川久保ジョイ展「見えざる炎 ― エピメテウスの時代 ―」@ 第一生命ギャラリー

川久保ジョイ展「見えざる炎 ― エピメテウスの時代 ―」
会期2026年5月22日(金) – 6月10日(水)
開催中
会場第一生命ギャラリー
住所〒100-8411
東京都千代田区有楽町1-13-1(第一生命日比谷ファースト 1階) [MAP]
開館時間12:00–17:00
休館日土、日、祝
URLhttps://www.dai-ichi-life.co.jp/dsr/society/challenges/research/gallery.html
「見えざる炎 ― エピメテウスの時代 ―」は、写真・映像・インスタレーションを横断する川久保ジョイの個展です。ギリシャ神話のプロメテウスとエピメテウスの物語を批評的補助線として、核文化における不可視性という本質的問題と、写真というメディアが内包する認識論的死角を同時に問います。

写真と核は、相互依存的な起源を共有しています。1895年、レントゲンがX線を発見できたのは写真乾板への感光を通じてでした。写真技術がなければ不可視の放射線は可視化されず、人間の視覚がなければ写真もまた成立しえない。この共依存の関係のなかで、いくつものバイアスと死角が構造的に生み出されてきました。デジタル化と生成AI台頭の現在、写真はレンズも光も、さらには人間の視覚をも必要としないものになりつつあります。可視性と認識の問いは、かつてないほど根底から問い直されています。

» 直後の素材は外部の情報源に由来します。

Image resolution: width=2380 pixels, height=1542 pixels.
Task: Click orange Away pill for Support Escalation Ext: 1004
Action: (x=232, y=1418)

本展では、目には見えない放射線・熱・湿度といった要素を光化学的プロセスによって可視化した《千の太陽の光が一時に天空に輝きを放ったならば》と、現地に赴けば肉眼で見ることのできる原子力発電所をあえて没視覚化した形で提示する《The New Clear Age》という、構造的に対照をなす2つの試みが並置されます。見えないものを見えるようにし、実際に見えるものを没視覚化する、という二重のパラドックスのなかで、私たちに「見えるもの」と「見えないもの」の境界線と不可視性の定義が問い直されます。

さらに、これらの施設が地理的にも社会的にも辺境に置かれ、社会的可視性がきわめて低いという現実もまた、この問いに別の層を加えています。イメージや画像が氾濫する現代において、それらは人間にとっていかなる意味をもつのか。音声と言語のみで展開される映像作品《迷宮の神》は、観客が心の内に像を結ぶことを促しながら、視覚なき「見ること」の可能性を開きます。

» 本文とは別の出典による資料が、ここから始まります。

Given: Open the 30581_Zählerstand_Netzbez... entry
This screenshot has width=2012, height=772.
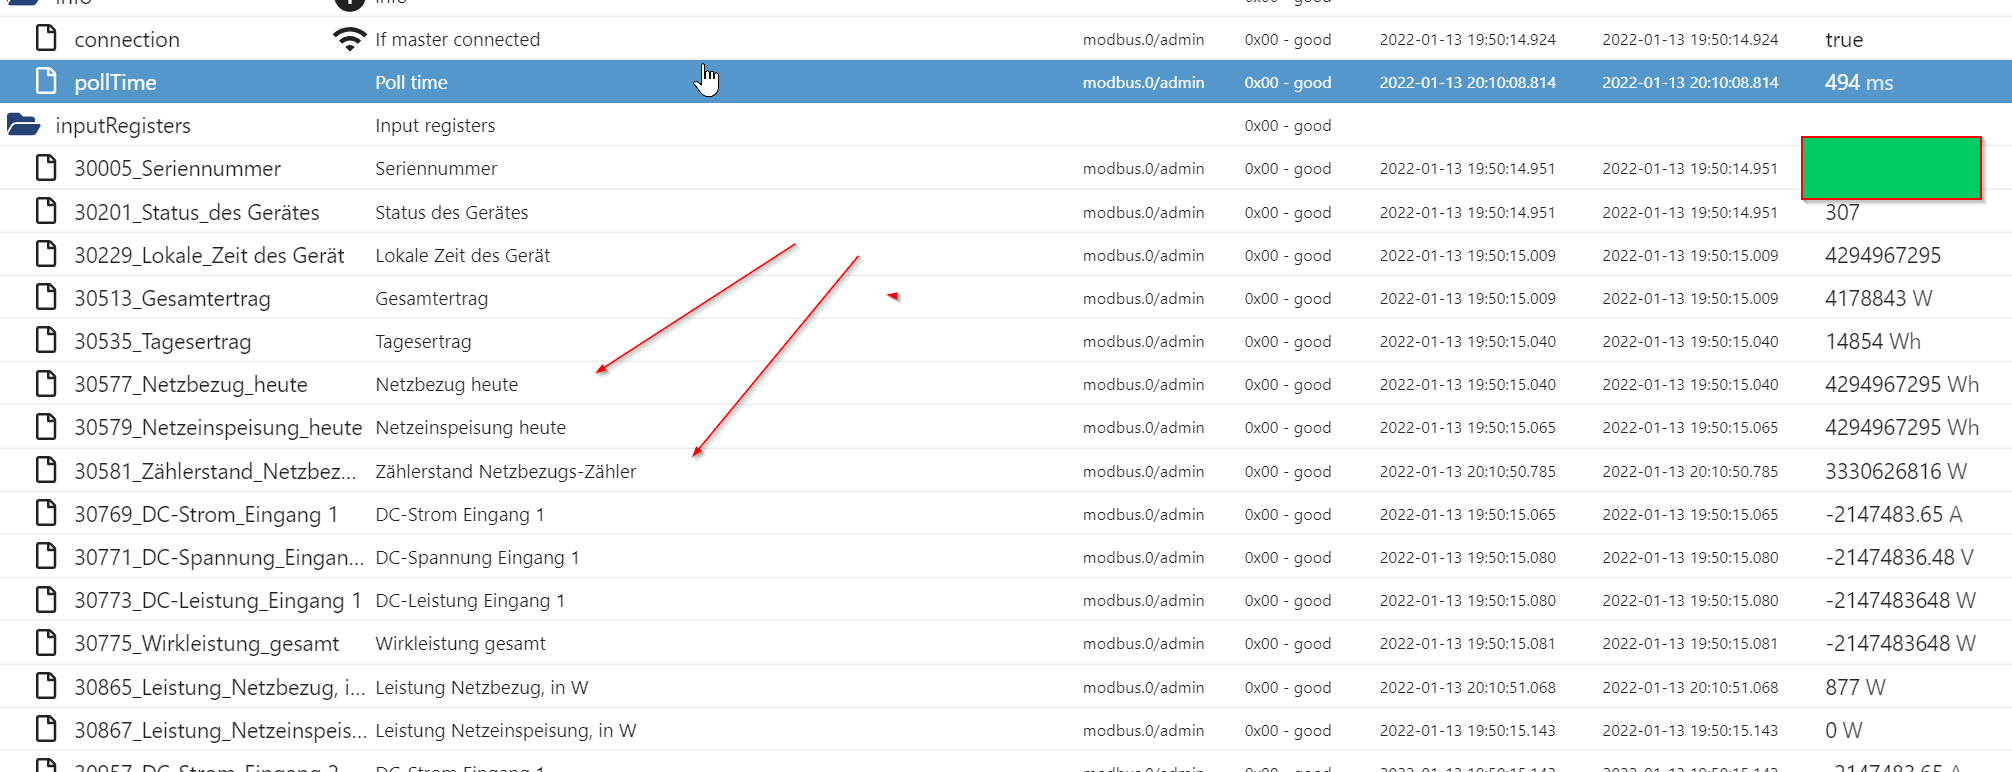Looking at the screenshot, I should [215, 471].
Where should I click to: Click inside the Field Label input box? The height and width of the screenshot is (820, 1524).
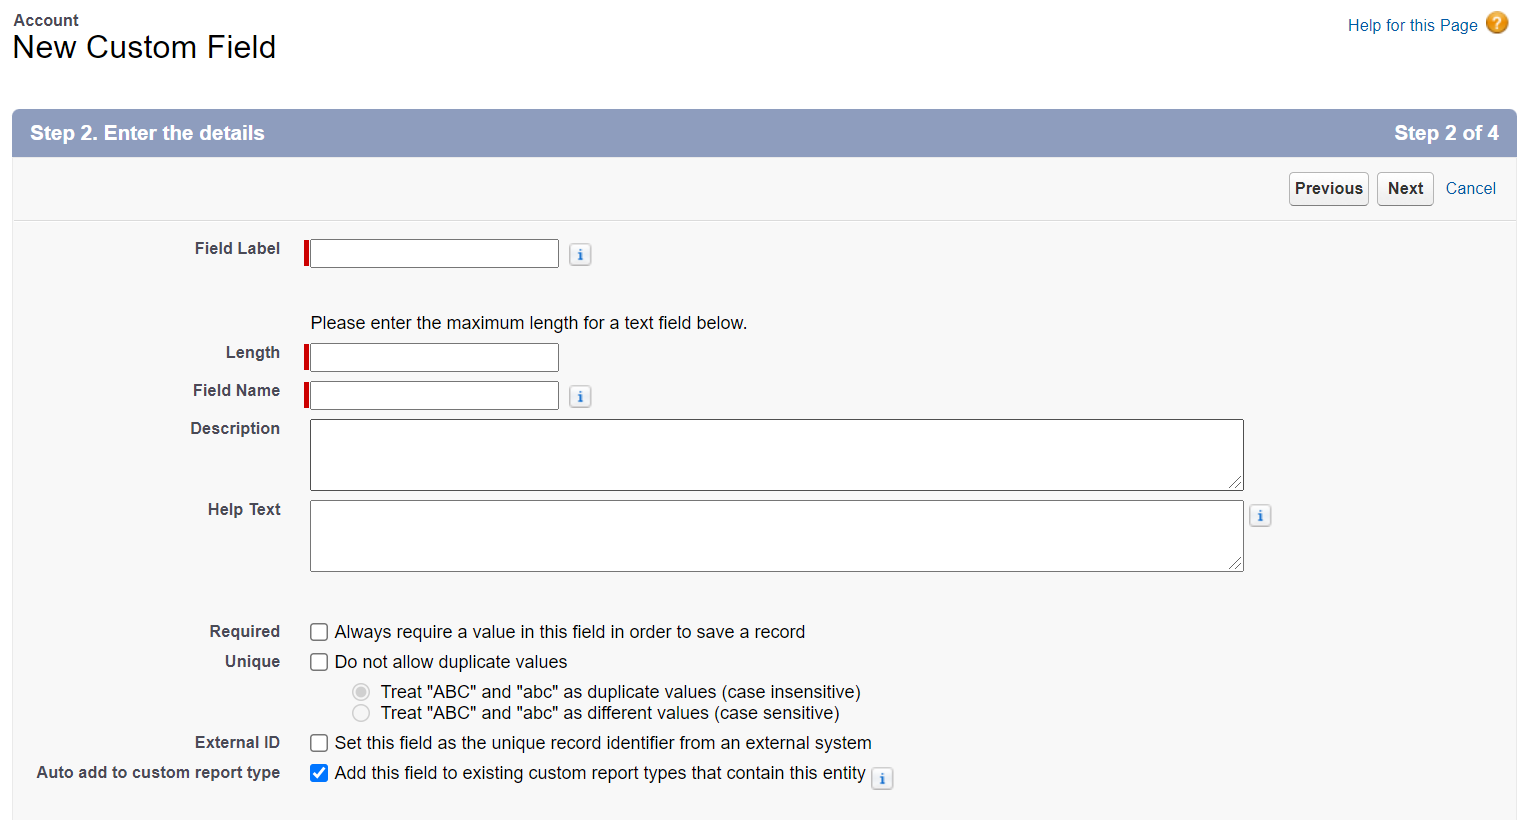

プロメテウス(「先を見る者」)が火を盗んで罰を受け、エピメテウス(「後ろを見る者」)が過去を顧みず禍を招いたように、未来の展望も過去の過ちも持たず、刹那的な欲望のみを大量に可視化しつづける現代に、私たちは何を見つめ、何を見落としているのか。自らの視線と、その先にあるものを見通すことはできているのか。本展が、その問いを考える契機となれば幸いです。